Later kings in the Nemanja line overcame internal rivalries and pressure from Bulgaria and Constantinople. They also rejected papal invitations to link the Serbian Orthodox Church with Rome, and they ruled their country through a golden age. Serbia expanded its economy, and Dalmatian merchants marketed Serbian goods throughout Europe and the Levant. The Nemanje dynasty left to Serbia masterpieces of religious art combining Western, Byzantine, and local styles.
Serbia dominated the Balkans under Stefan Dusan (1331-55), who conquered lands extending from Belgrade to present-day southern Greece. He proclaimed himself emperor, elevated the archbishop of Pec to the level of patriarch, and wrote a new legal code combining Byzantine law with Serbian customs. Dusan had ambitions toward a weakened Byzantine Empire, but the Byzantine emperor suspected his intentions and summoned the Turks to restrain him. Dusan repelled assaults in 1345 and 1349, but was defeated in 1352. He then offered to lead an alliance against the Turks and recognize the pope, but those gambits also were rejected.
Rival nobles divided Serbia after the death of Dusan in 1355, and many switched loyalty to the sultan after the last Nemanja died in 1371. The most powerful Serbian prince, Lazar Hrebeljanovic, raised a multinational force to engage the Turks in the Battle of Kosovo Polje on St. Vitus Day in 1389. The Turks barely defeated Lazar, and both he and the sultan were killed. The defeat did not bring immediate Turkish occupation of Serbia, but during the centuries of Turkish domination that followed, the Serbs endowed the battle with myths of honor and heroism that helped them preserve their dignity and sense of nationhood. Serbs still recite epic poems and sing songs about the nobles who fell at Kosovo Polje; the anniversary of the battle is the Serbian national holiday, Vidovdan (St. Vitus's Day), June 28.
Civil war in the Turkish Empire saved Serbia in the early fifteenth century, but the Turks soon reunited their forces to conquer the last Serbian stronghold at Smederjevo in 1459 and subjugate the whole country. Serbs fled to Hungary, Montenegro, Croatia, Dalmatia, and Bosnia, and some formed outlaw bands. In response to the activities of the latter, the Turks disinterred and burned the remains of St. Sava. By the sixteenth century, southern Hungary had a sizable Serbian population that remained after the Turks conquered the region in 1526. Montenegro, which emerged as an independent principality after the death of Dusan, waged continual guerrilla war on the Turks, and never was conquered. But the Turkish threat did force Prince Ivan of Montenegro to move his capital high into the mountains. There, he founded a monastery and set up a printing press. In 1516 Montenegro became a theocratic state.

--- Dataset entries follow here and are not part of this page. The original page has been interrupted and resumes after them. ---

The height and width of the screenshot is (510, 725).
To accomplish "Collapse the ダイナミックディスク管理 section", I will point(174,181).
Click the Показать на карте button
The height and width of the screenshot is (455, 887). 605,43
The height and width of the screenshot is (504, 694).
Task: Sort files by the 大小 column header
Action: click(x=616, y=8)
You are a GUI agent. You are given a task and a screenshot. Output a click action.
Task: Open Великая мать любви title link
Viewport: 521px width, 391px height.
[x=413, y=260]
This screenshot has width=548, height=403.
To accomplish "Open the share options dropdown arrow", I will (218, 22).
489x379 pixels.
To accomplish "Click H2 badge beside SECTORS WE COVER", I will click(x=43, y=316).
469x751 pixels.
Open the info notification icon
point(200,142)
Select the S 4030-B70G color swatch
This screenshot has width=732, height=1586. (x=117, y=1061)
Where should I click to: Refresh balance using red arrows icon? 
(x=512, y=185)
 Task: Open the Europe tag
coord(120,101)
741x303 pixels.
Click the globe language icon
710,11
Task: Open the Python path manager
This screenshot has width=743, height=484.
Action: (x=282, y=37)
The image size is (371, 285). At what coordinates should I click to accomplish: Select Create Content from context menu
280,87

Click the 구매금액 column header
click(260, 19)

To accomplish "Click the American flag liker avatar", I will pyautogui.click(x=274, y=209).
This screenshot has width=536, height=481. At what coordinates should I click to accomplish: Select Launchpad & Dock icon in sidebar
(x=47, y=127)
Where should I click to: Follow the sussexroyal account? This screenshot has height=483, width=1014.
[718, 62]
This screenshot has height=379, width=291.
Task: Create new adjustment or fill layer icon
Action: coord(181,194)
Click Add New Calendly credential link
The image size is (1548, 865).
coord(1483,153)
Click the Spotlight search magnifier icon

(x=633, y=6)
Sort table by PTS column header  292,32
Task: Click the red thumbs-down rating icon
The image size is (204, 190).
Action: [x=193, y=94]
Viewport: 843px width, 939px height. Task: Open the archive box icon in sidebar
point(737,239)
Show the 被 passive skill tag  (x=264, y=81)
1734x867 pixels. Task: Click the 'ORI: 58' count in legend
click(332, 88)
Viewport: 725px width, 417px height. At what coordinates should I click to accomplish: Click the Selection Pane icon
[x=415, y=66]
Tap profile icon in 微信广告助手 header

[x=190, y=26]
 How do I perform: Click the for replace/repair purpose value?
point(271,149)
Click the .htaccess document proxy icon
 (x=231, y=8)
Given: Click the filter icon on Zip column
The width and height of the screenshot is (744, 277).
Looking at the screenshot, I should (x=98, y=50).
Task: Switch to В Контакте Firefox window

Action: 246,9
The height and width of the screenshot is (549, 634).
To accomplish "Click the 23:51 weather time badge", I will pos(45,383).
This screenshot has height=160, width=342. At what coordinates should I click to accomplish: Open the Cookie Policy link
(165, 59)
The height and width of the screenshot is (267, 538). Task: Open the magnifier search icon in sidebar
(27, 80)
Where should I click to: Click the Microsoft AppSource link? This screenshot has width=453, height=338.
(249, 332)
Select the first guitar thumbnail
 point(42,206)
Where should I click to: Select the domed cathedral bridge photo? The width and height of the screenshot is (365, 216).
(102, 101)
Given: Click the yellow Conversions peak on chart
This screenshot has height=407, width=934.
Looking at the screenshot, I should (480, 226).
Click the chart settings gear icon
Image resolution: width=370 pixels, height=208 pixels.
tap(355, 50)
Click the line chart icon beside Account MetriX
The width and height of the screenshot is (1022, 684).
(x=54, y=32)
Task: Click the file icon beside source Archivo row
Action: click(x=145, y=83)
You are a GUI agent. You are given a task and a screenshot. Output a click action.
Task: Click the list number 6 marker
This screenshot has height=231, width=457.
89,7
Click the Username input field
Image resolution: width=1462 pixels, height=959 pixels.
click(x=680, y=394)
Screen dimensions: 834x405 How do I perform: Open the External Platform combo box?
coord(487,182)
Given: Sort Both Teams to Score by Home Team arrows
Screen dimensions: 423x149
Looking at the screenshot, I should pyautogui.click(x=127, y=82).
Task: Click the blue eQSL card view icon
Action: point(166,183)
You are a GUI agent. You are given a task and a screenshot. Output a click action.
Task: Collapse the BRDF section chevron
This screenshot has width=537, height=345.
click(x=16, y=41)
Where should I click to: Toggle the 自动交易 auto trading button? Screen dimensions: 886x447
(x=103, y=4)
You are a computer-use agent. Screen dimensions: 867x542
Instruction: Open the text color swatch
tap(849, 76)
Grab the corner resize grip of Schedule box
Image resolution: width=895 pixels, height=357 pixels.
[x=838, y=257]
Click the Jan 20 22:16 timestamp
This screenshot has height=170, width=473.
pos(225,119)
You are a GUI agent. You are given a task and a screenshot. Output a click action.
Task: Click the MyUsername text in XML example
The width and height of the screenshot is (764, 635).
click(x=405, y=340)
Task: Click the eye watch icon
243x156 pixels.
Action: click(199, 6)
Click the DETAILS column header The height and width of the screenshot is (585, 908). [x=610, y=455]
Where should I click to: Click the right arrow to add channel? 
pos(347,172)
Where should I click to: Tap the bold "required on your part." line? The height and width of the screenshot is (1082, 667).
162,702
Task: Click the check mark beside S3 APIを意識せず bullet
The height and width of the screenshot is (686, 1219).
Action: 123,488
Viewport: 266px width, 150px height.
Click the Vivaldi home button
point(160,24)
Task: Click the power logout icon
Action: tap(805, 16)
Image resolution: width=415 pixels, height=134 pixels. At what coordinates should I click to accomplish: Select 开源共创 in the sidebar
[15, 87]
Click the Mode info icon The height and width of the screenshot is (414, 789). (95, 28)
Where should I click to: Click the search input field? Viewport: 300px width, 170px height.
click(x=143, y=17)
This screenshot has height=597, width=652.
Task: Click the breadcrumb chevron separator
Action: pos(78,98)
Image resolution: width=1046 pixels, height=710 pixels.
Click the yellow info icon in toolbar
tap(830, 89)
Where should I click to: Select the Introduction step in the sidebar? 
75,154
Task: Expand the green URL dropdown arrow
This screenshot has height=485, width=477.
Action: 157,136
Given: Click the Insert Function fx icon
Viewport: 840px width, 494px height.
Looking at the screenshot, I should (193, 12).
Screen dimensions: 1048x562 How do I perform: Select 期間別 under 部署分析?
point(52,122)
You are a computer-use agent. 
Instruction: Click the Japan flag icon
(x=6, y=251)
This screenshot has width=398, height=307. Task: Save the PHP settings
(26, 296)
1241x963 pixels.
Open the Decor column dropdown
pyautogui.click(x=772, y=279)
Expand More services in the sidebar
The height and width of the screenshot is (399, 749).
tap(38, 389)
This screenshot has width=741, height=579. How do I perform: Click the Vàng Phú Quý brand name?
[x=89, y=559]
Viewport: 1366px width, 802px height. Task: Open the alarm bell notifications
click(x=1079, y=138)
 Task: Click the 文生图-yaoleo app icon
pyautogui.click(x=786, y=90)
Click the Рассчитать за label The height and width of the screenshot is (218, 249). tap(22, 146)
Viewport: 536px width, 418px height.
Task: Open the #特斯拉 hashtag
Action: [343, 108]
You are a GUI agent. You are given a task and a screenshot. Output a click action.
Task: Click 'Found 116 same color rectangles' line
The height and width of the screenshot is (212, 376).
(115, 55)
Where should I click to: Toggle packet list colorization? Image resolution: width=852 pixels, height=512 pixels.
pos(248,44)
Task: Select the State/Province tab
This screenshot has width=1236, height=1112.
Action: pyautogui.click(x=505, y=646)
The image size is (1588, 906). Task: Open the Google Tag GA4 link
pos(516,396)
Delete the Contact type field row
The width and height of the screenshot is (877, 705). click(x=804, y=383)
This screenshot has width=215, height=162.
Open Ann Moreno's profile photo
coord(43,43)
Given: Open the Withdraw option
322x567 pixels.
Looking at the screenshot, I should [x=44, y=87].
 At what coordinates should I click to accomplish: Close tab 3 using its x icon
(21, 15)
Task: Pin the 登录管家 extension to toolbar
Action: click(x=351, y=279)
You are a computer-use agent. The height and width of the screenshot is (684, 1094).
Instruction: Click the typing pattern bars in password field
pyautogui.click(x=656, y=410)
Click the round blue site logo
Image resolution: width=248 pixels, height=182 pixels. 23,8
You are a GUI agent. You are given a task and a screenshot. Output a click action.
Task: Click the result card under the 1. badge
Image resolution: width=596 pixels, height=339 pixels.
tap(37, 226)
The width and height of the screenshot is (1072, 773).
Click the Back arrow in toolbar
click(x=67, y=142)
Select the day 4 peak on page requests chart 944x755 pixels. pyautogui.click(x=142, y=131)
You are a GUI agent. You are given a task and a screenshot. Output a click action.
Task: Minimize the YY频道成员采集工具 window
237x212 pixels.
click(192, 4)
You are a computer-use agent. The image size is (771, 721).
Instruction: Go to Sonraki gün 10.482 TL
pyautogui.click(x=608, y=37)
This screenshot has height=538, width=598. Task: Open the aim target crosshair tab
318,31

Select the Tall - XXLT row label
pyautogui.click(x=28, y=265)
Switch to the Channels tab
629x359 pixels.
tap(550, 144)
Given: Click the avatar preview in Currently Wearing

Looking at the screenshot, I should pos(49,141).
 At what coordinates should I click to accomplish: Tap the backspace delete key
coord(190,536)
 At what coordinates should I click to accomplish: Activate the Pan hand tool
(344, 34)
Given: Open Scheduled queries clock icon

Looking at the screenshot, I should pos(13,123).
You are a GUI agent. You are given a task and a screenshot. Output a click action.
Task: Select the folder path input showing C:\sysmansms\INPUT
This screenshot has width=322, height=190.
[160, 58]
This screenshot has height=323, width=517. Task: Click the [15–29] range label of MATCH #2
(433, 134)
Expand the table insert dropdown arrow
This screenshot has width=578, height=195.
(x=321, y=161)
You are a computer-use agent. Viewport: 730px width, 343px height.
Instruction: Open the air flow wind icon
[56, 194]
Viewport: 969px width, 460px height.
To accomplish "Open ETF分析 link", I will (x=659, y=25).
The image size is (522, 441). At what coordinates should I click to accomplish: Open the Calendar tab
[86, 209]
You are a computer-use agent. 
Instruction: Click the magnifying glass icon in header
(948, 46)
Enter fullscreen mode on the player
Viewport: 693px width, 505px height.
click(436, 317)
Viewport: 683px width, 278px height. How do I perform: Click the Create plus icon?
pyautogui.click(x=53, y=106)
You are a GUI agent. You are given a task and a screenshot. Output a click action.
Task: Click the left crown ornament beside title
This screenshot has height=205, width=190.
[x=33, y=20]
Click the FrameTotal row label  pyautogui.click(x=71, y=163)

Social and economic life in Serbia changed radically under the absolute rule of the Turkish sultan. The Turks split Serbia among several provinces, conscripted Serbian boys into their elite forces, exterminated Serbian nobles, and deprived the Serbs of contact with the West as the Renaissance was beginning. The Turks used the Orthodox Church to intermediate between the state and the peasantry, but they expropriated most church lands. Poorly trained Serbian priests strove to maintain the decaying national identity. In 1459 the sultan subordinated the Serbian Church to the Greek patriarch, but the Serbs hated Greek dominance of their church, and in 1557 Grand Vizier Mehmed Pasha Sokolovic, a Serb who had been inducted into the Turkish army as a boy, persuaded the sultan to restore autonomy to the Serbian Church. Turkish maltreatment and exploitation grew in Serbia after the sixteenth century, and more Serbs fled to become mountain outlaws, or hajduci. Epic songs of the hajduci kept alive the Serbs' memory of the glorious independence of the past.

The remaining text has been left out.